#### Text provided:
++++++++++

The ducks are Khaki Campbells, Cayugas, Rouens and Appleyards, but I don't think it has anything to do with their feed or where they are at because we have had chickens in that same area for almost 20 years, and I eat chicken eggs with no problems.  They also eat the same food--including fresh greens from our garden every day. I do know that people who are allergic to chicken eggs can often eat duck eggs with no problem because the proteins are different.

Nicole Alderman wrote:Hmmmm, the only thing I can think of is that ducks poop on their eggs a bunch more than chickens do. Perhaps the first time you washed the eggs, you didn't use hot water or somehow some feces got into the eggs. Perhaps it's some sort of microorganism in the duck poop that messes with you? That would explain why even going near their house would mess with you.

The only thing I can think of is, have you tried fermenting their feed? Perhaps that would change the bacteria/fungi in their feces and it wouldn't aggravate you?



Apparently, it is the proteins in the eggs that I am allergic to and since their feces also contains proteins specific to ducks, that would explain why even just touching the eggs can start me feeling like I can't breathe. Considering how little it takes to make me feel like I may be about to go into anaphylaxis, I don't really want to experiment with eating them at all. The last time, I really felt like I was going to die! It was not fun and I almost went to the hospital. The only reason I didn't is that I am one of those stubborn types who would pretty much have to have a leg cut off or something similar to send me to a doctor.

++++++++++

#### Apply what you read:
(1) List every duck breed named in the text about a duck egg allergy.
(2) Write the next few sentences of the post about the duck egg allergy, starting after its last sentence.
The entries that follow come from a separate source and are unrelated to the text about duck eggs.

++++++++++

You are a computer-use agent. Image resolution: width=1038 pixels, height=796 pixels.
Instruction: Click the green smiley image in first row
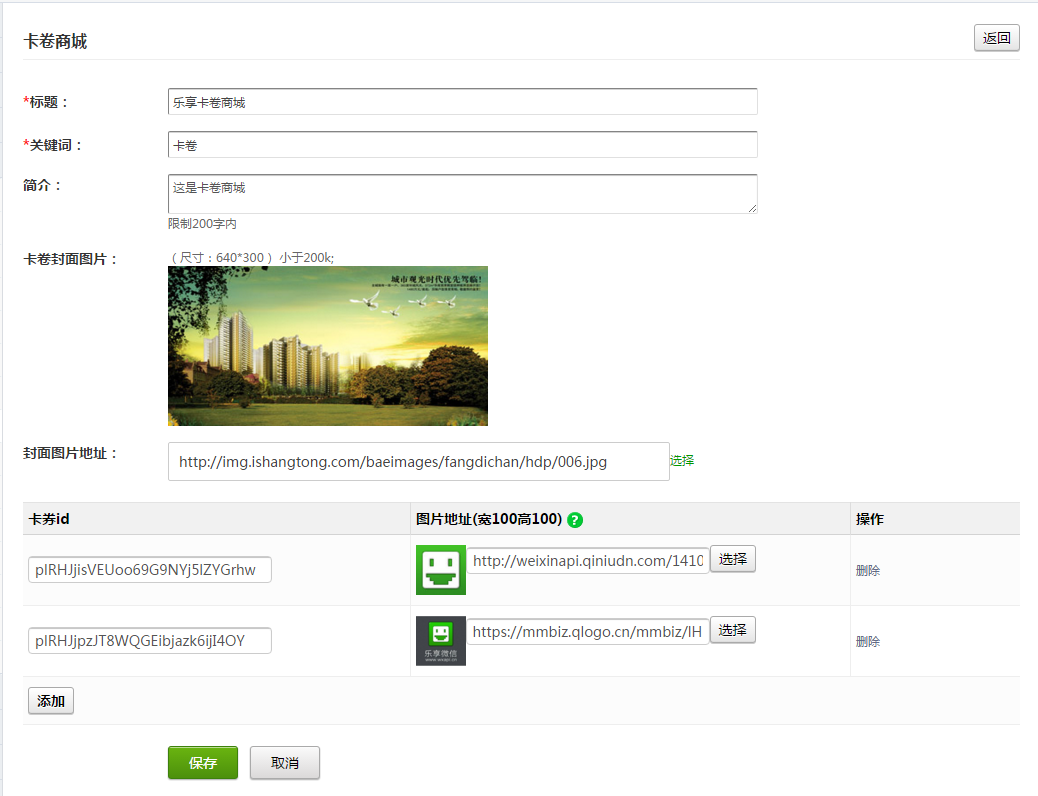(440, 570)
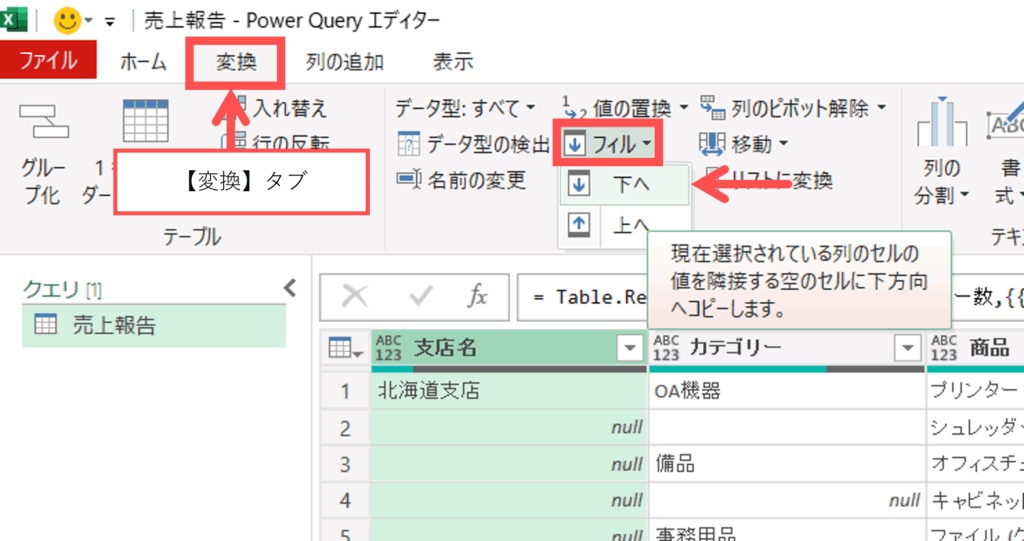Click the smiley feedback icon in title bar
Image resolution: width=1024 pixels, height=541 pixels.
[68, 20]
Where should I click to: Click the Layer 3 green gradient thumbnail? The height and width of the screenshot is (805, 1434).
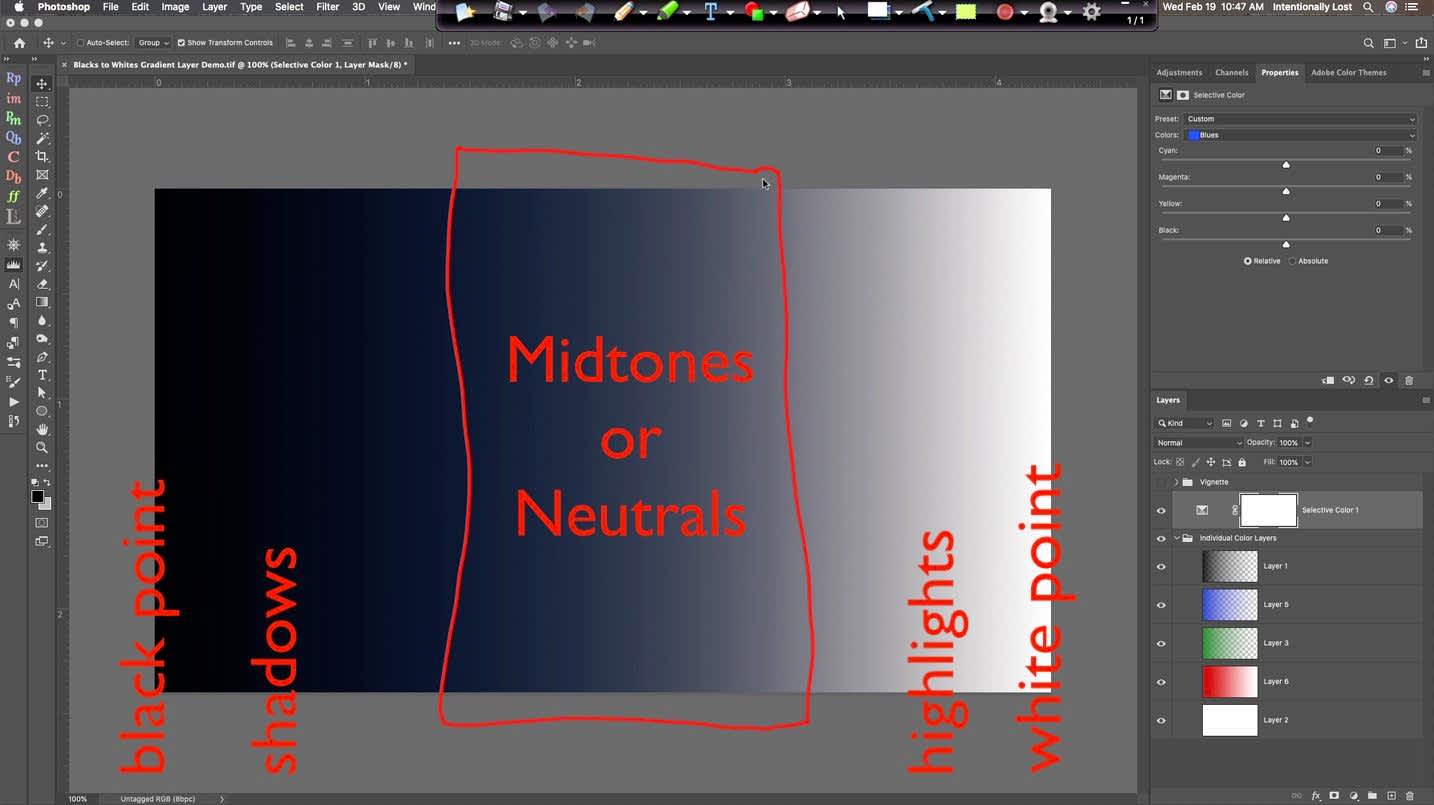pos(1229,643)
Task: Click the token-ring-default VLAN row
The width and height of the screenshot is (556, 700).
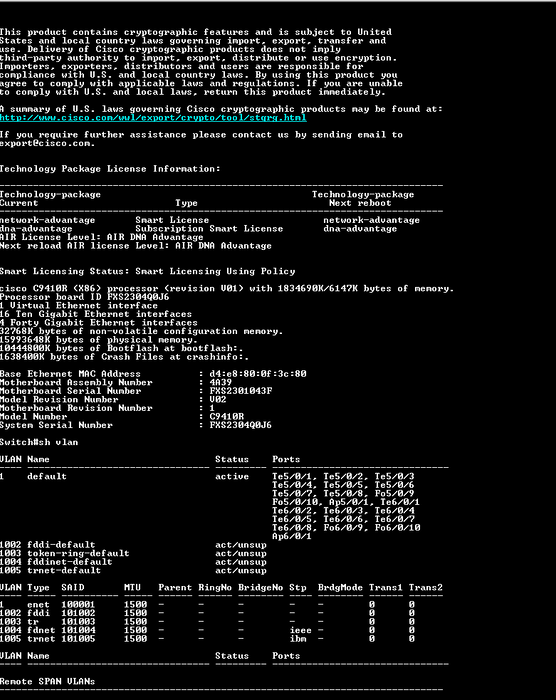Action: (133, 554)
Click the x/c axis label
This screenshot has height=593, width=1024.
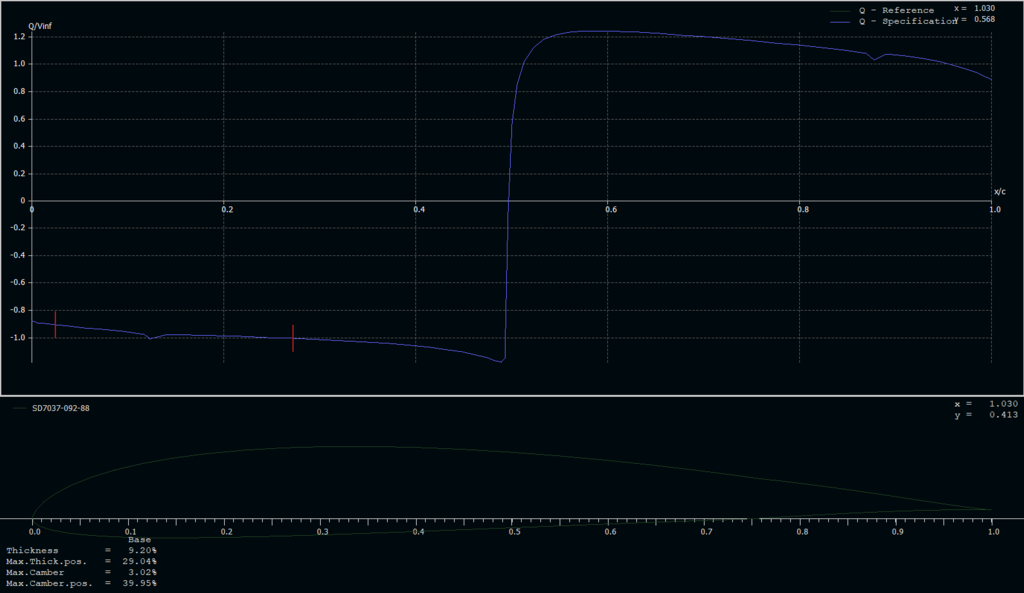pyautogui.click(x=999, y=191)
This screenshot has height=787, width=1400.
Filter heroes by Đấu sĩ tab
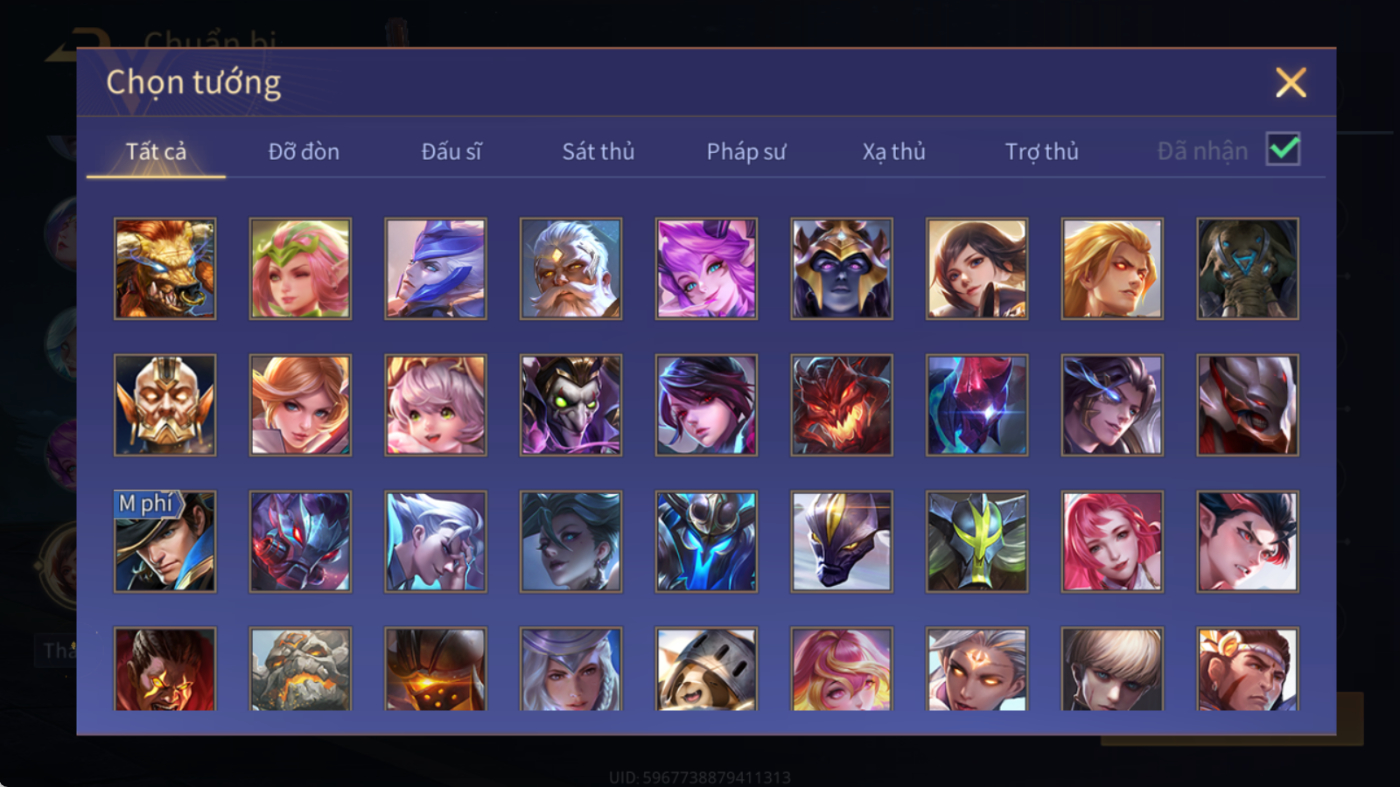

++++++++++

#### Responses to the tasks:
(1) Khaki Campbells, Cayugas, Rouens, Appleyards

(2)
Joseph Lofthouse wrote:Allergic reactions to eggs are common enough that Utah's new food freedom legislation requires a warning label on foods that are prepared in the same kitchen as eggs.



I think I read somewhere that eggs are the 8th most common food allergy--especially among kids. Duck egg allergies are relatively rare (it's usually chicken eggs) but naturally, I have to be one of the few who has it! It really bums me out because I was looking forward to them for so long.



At any rate, I guess I didn't make my original post very clear. What I am really interested in is finding a home for our poor ducks--it isn't their fault I can't be around them and I don't want them to die. Does anyone know someone who absolutely wouldn't kill them and would just like to have their eggs and keep them as pets? They are beautiful ducks and we have a few drakes as well so they are capable of reproducing. (One Khaki female has been trying to set on a nest for the last month and we can't make her stop! We definitely don't need more ducks at this point.)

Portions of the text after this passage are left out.